Joe Micchia

Profile
- Position: Quarterback

Personal information
- Born: December 30, 1966 (age 59) Sharon, Pennsylvania, U.S.
- Listed height: 6 ft 1 in (1.85 m)
- Listed weight: 195 lb (88 kg)

Career information
- High school: Sharon (PA)
- College: Youngstown State (1986); Westminster (1987–1989);

Career history
- Pittsburgh Gladiators (1990);

Awards and highlights
- First-team NAIA All-American (1989); Second-tean NAIA All-American (1988); 2x NAIA Division II national champion (1988, 1989);
- College Football Hall of Fame

= Joe Micchia =

American football player (born 1966)

Joseph Matthew Micchia Jr. (born December 30, 1966) is an American physician and former gridiron football quarterback.

==Biography==
Micchia was born in Sharon, Pennsylvania, and attended high school there, playing three sports. He initially attended Youngstown State University in Youngstown, Ohio, but transferred to Westminster College in New Wilmington, Pennsylvania, after his freshman year.

Micchia played college football for the Westminster Titans for the 1987 through 1989 seasons, going 31–0 as a starting quarterback.

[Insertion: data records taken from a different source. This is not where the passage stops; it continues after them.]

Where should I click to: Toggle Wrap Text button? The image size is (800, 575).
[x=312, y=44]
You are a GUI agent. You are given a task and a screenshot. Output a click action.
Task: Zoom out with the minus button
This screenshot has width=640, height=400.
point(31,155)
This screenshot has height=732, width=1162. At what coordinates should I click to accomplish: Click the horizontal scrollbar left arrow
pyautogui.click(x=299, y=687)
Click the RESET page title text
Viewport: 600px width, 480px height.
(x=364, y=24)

The Titans won consecutive NAIA Division II Football National Championships, in 1988 and 1989, during which the team had a 27-game winning streak. He was the school's first quarterback to accumulate 4,000 passing yards. Micchia wore uniform number 10 in honor of Fran Tarkenton, his favorite player when he was growing up. Micchia briefly played professionally, appearing in the final regular-season game of the 1990 Pittsburgh Gladiators of the Arena Football League.

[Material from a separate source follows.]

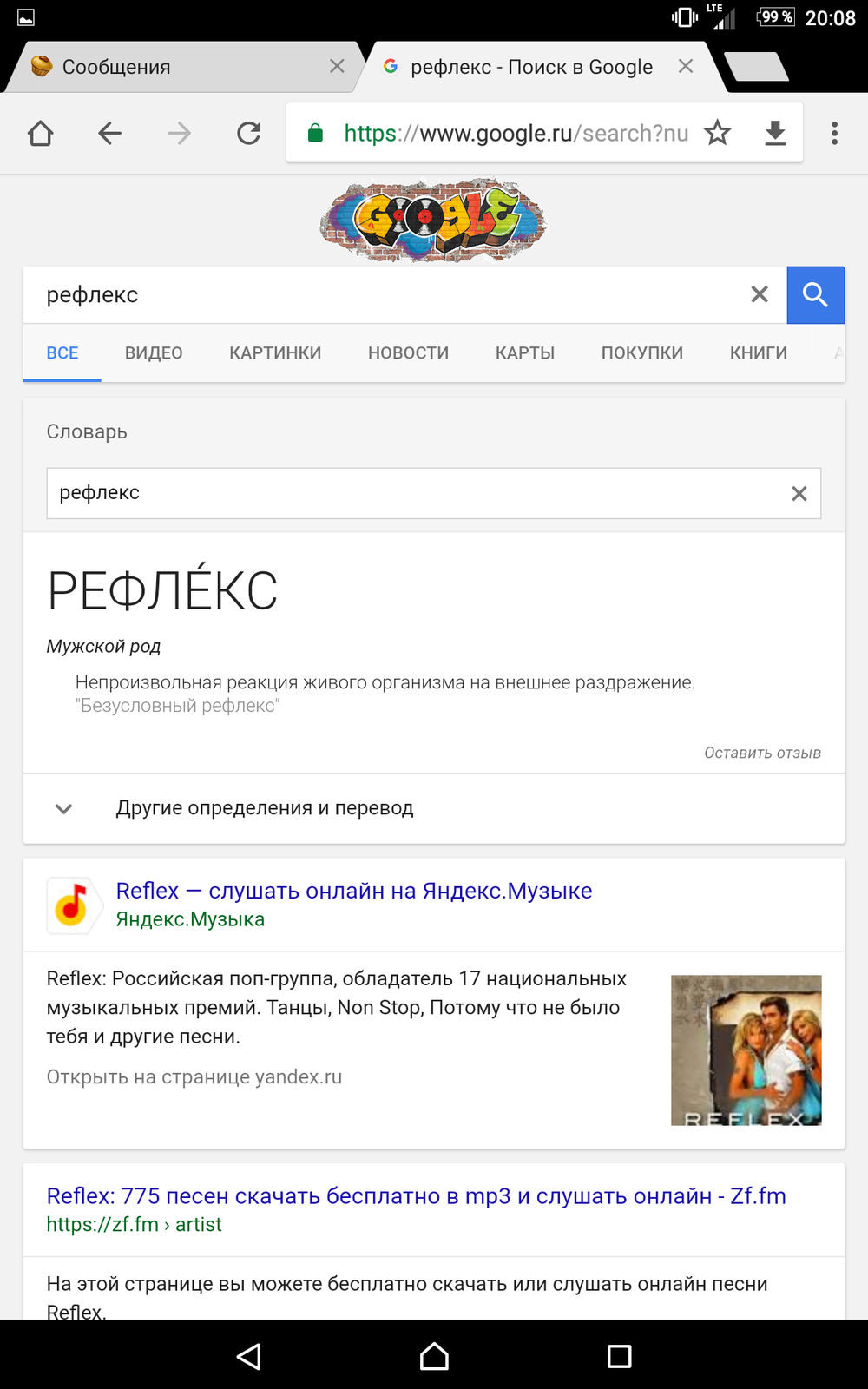Expand Другие определения и перевод chevron
Image resolution: width=868 pixels, height=1389 pixels.
63,808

Micchia received a Bachelor of Science degree from Westminster. Following his football career, Micchia attended the Philadelphia College of Osteopathic Medicine, where he was a member of Phi Sigma Gamma. He graduated in 1994 and later went into private practice in Wake Forest, North Carolina.

In 2013, Micchia was inducted into the College Football Hall of Fame. He is also an inductee of the Titan Sports Hall of Fame at Westminster College (1995), and the Mercer County Hall of Fame (2016).